▸ Document section:
Strokes, and strokes at earlier ages, have been linked to alcohol misuse in a study by the University of California at San Francisco. “When a young person has a stroke, it is probably much more likely that the cause of their stroke is something other than traditional risk factors,” according to one of the lead researchers in the study reported n the journal Stroke.
The UCSF researchers say long-term changes in the heart as a result of alcohol abuse or the disease of alcoholism may put younger users at higher-than-average risk earlier in life.
Stroke disables more people in the United States than breast cancer or the war in Afghanistan. According to the Centers for Disease Control and Prevention (CDC), nearly 800,000 people in the United States have a stroke every year. Strokes (either ischemic or hemorrhagic) are the most common causes of serious long-term disability. Ninety percent of strokes are ischemic, where a clot blocks blood flow to the brain.
One study of 2007 data found that almost five percent of people who had a stroke that year were between ages 18 and 44.
“Substance abuse is common in young adults experiencing a stroke,” according to the research team. “Patients aged younger than 55 years who experience a stroke should be routinely screened and counseled regarding substance abuse. One in five of strokes last year involved drinking.”

▸ Dataset content:
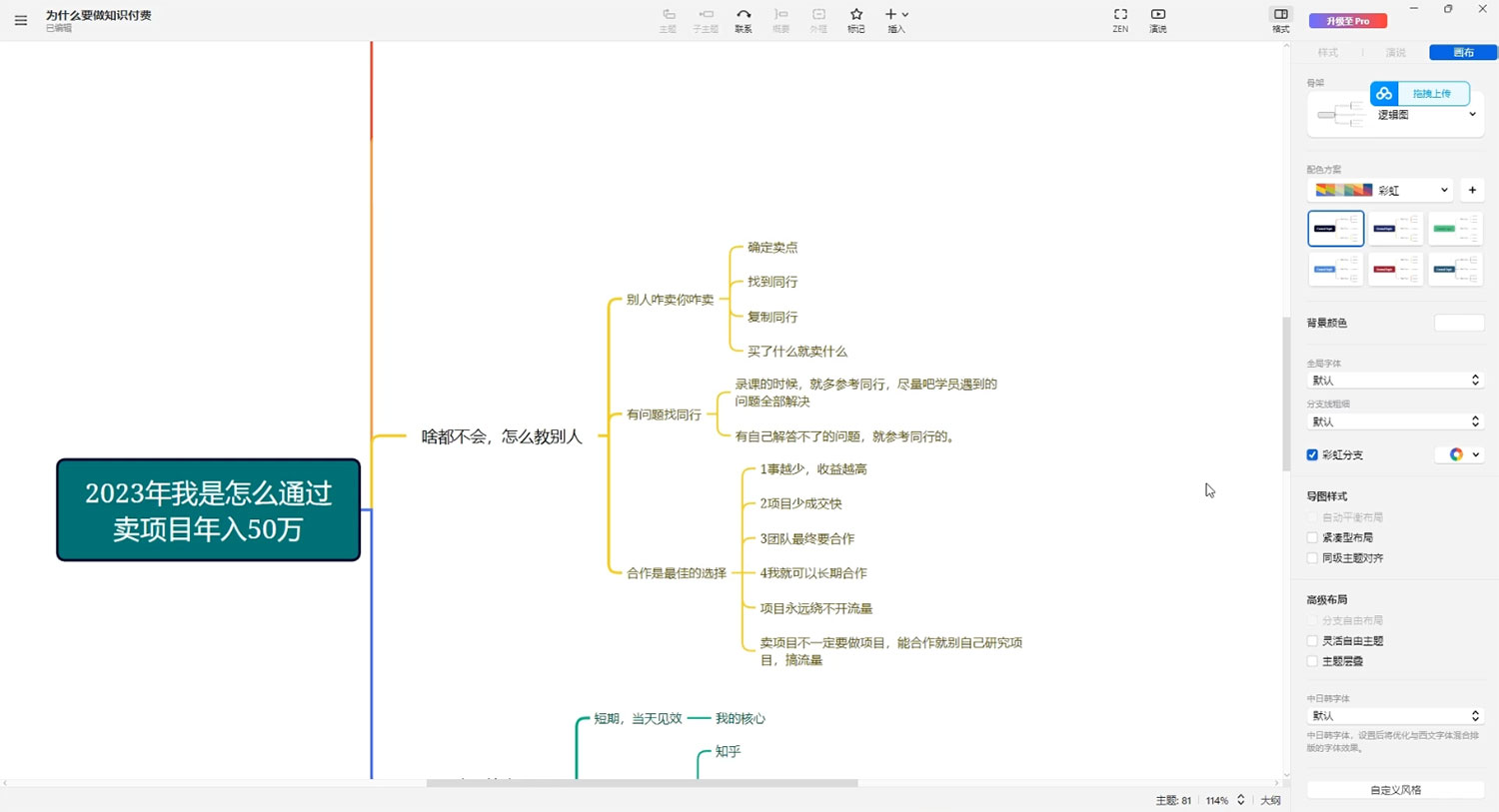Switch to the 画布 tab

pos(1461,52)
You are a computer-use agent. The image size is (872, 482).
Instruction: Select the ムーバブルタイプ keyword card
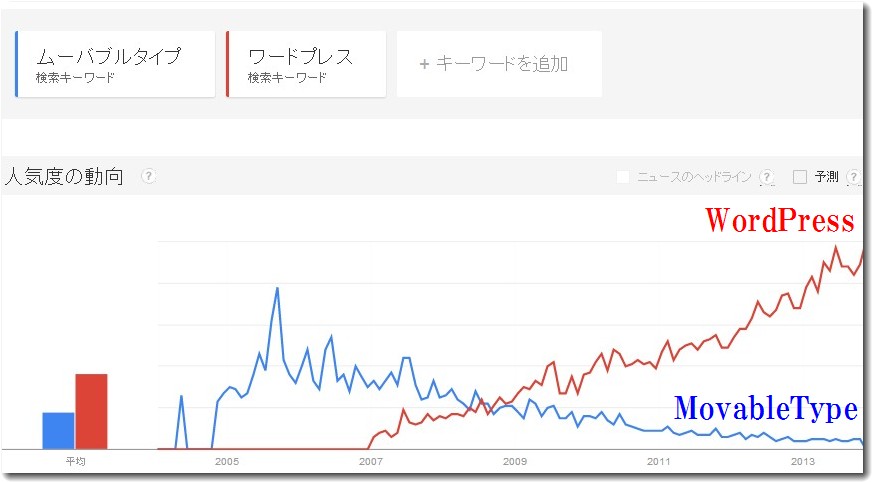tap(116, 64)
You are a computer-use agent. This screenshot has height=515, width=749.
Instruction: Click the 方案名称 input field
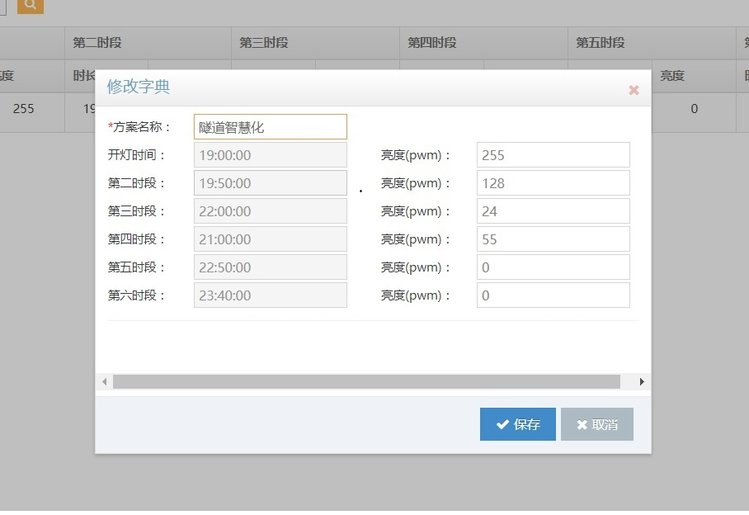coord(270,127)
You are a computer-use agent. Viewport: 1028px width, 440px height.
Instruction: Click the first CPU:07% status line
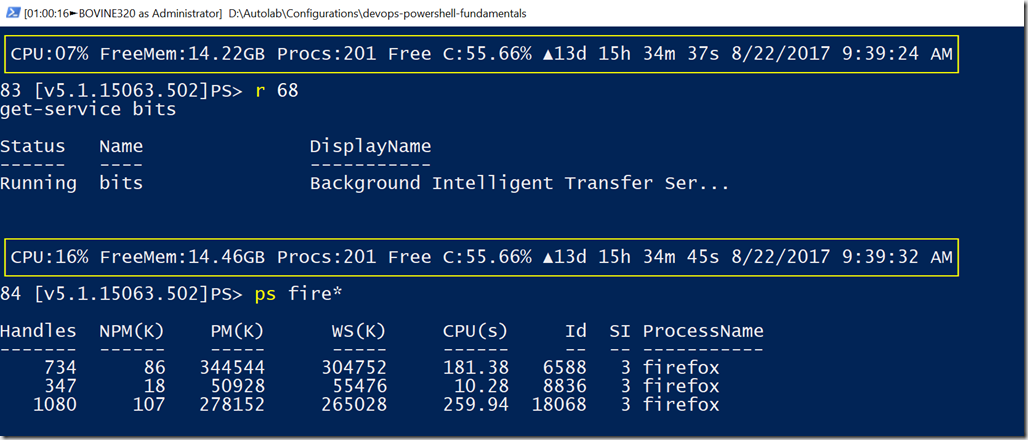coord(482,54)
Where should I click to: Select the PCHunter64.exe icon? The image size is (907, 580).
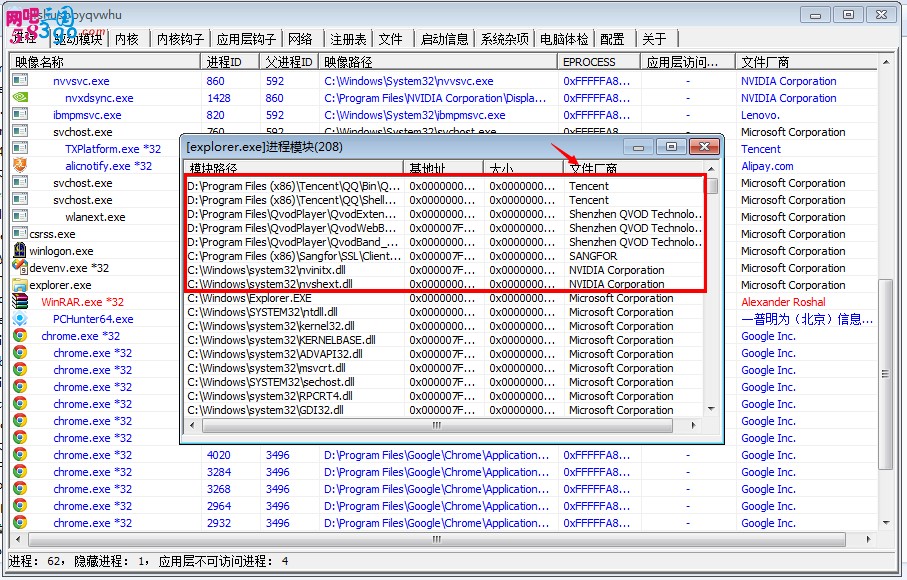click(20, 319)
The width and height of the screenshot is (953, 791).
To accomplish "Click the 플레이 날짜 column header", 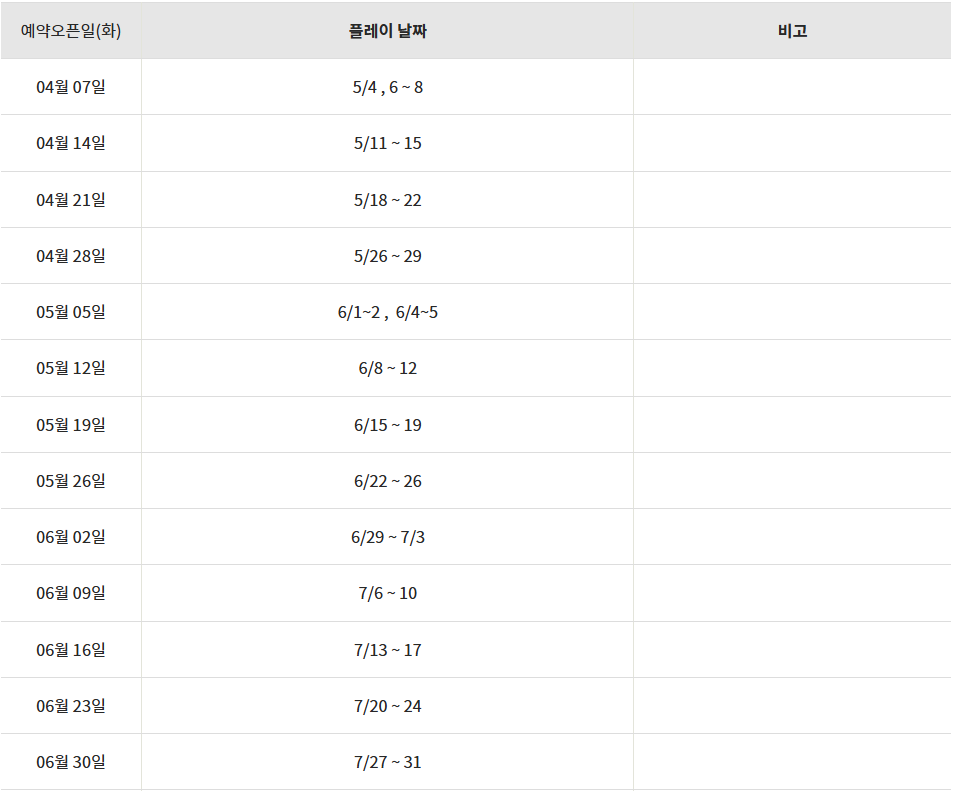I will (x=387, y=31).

---

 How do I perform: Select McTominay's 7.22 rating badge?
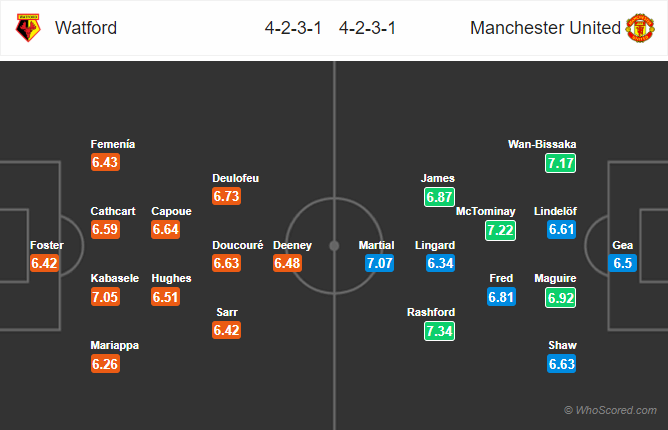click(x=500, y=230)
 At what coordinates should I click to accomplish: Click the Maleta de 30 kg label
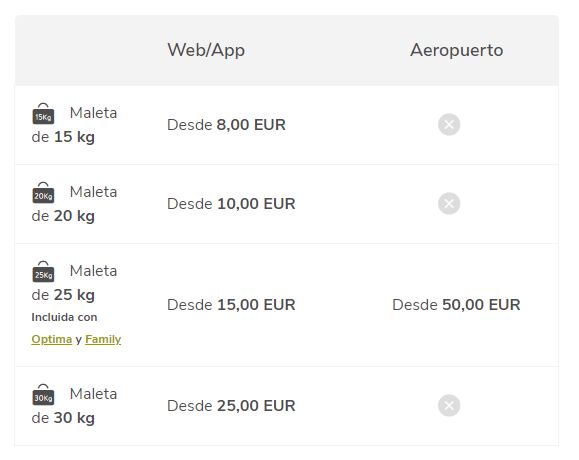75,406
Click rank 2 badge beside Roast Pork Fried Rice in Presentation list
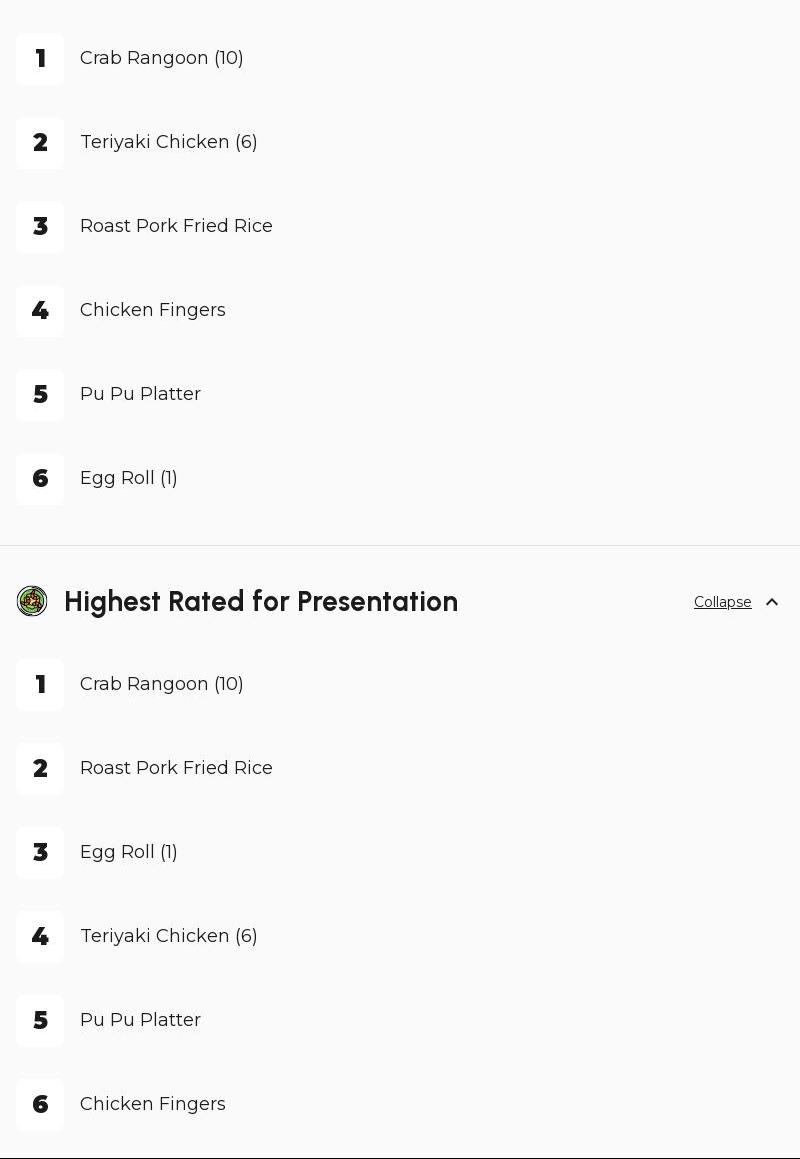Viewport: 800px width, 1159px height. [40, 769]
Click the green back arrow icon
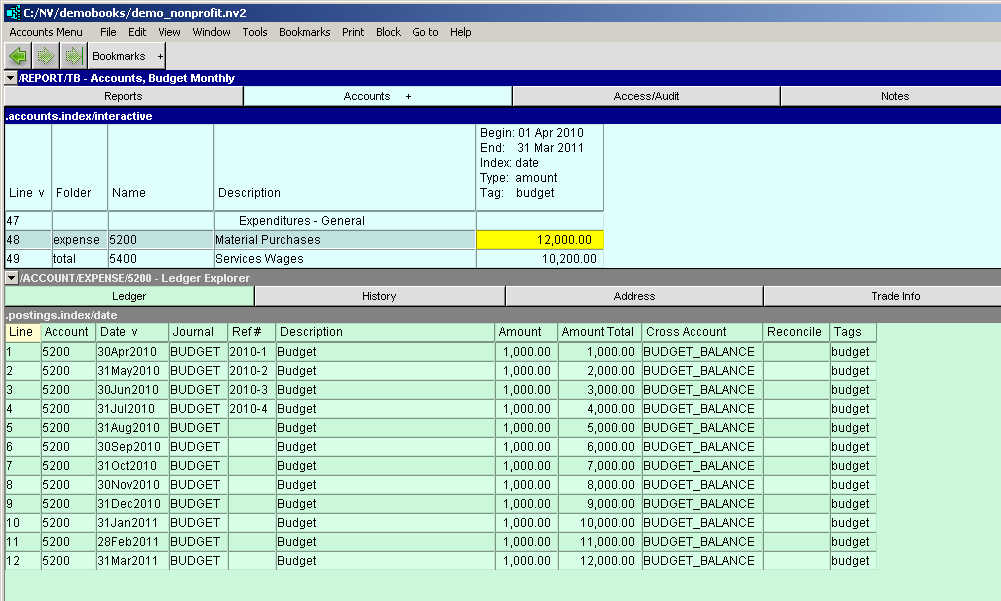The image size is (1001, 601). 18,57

--

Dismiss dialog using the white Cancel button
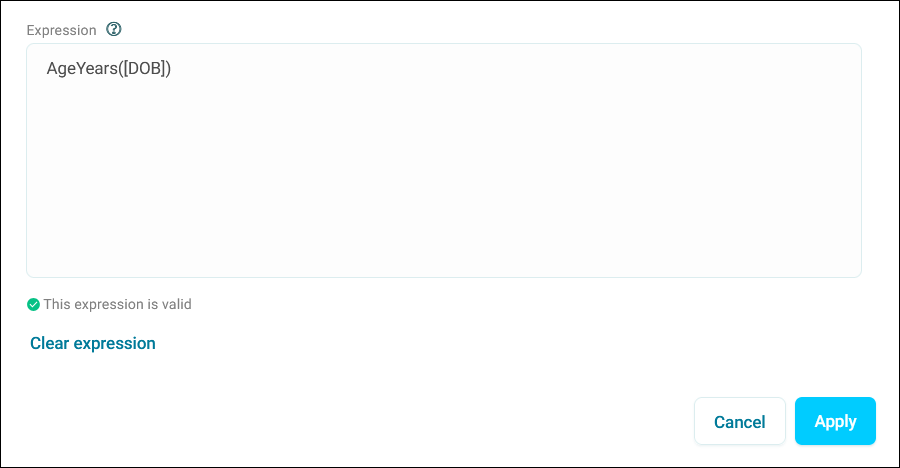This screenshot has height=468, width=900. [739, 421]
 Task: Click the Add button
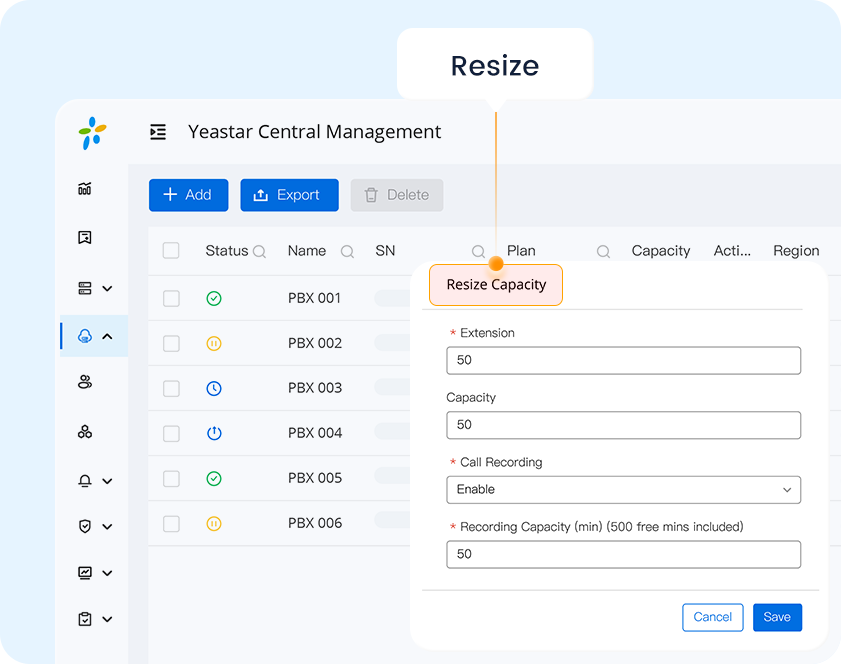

▸ Activities:
1. List every institution or publication named in the passage on alcohol misuse and stroke.
2. Carry on the passage on alcohol misuse and stroke from the point where it stops.

▸ Responses by item number:
1.
- University of California at San Francisco (UCSF)
- the journal Stroke
- Centers for Disease Control and Prevention (CDC)

2.
The study does not offer evidence that patients’ drug or alcohol use directly contributed to their strokes. It’s possible, for example, that people who abuse alcohol or have the disease of alcoholism also see their doctors less often or engage in other risky behaviors that increase the chance of stroke.
Researchers emphasize the importance of seeing a physician regularly and quickly recognizing the signs of a stroke – such as weakness on one side of the body and dizziness – even for young people. Some treatments can only be used during a short “window of opportunity” after the stroke, just like has been commonly accepted as a window of opportunity for getting help to someone who’s had a heart attack.
According to the National Stroke Association:
Stroke kills almost 130,000 Americans each year—that’s 1 in every 19 deaths.
On average, one American dies from stroke every 4 minutes.
Fewer than 20 percent of hospitals are stroke certified.
One fourth of strokes are recurrent strokes.
Stroke costs the United States an estimated $38.6 billion each year.
Stroke Awareness Month has been observed each May since 1989.